● STORED DATA:

*-*-*

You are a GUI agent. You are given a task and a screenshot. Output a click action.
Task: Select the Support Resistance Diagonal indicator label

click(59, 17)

*-*-*

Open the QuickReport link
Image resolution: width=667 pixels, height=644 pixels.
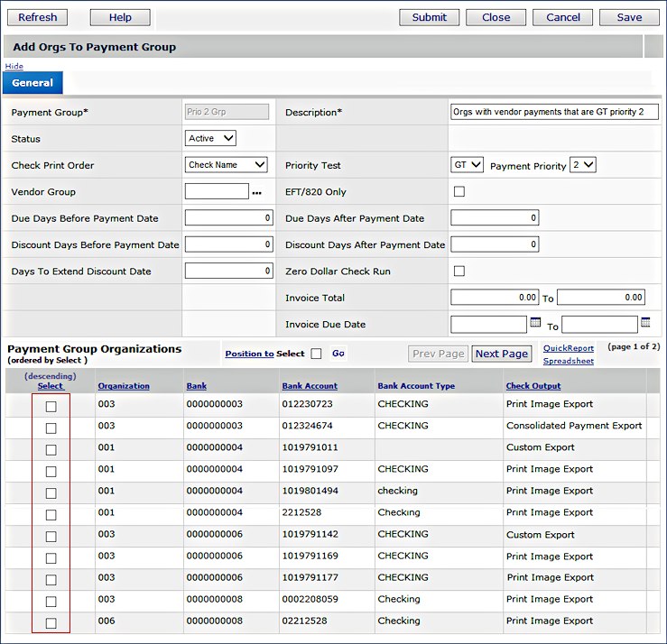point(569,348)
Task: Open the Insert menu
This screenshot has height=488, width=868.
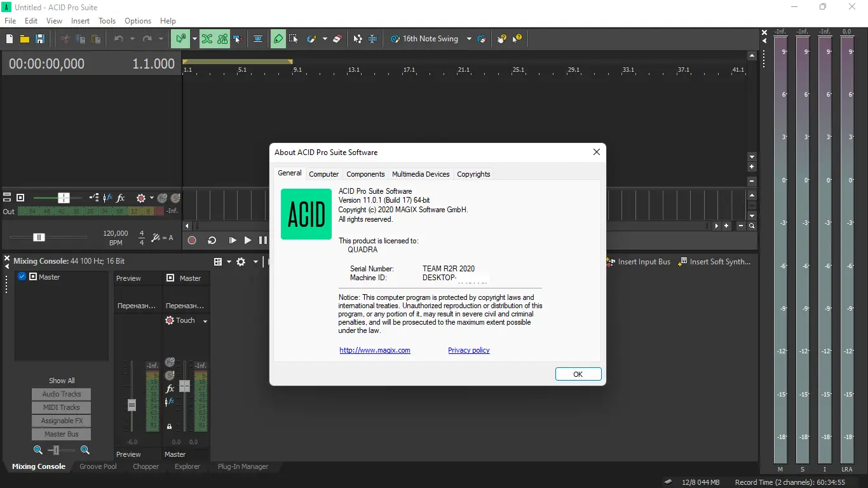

*-*-*

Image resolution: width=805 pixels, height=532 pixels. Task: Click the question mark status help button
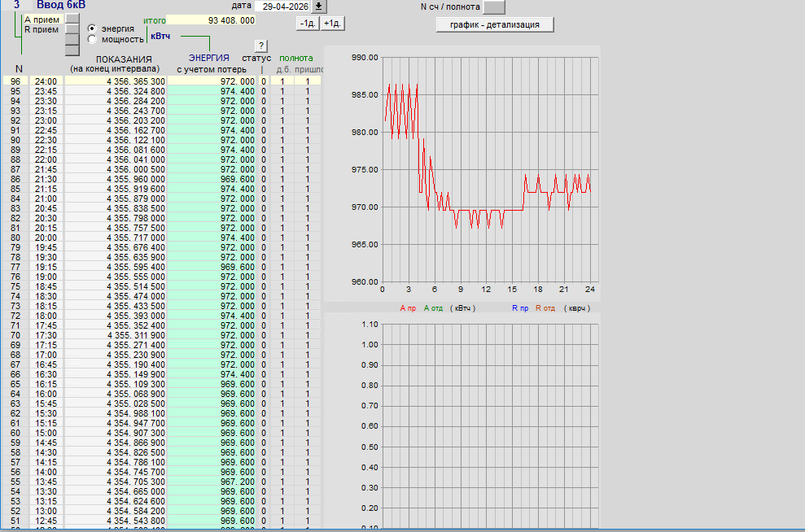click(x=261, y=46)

*-*-*

● GIVEN TASK: Rewrite the material from the line with "You are a GUI" to the line with "click(59, 17)", both included, as a Markdown table with the columns Number and Record line, leaving out blank lines.

● SOLUTION TO THIS PROBLEM:
| Number | Record line |
|---|---|
| 1 | You are a GUI agent. You are given a task and a screenshot. Output a click action. |
| 2 | Task: Select the Support Resistance Diagonal indicator label |
| 3 | click(59, 17) |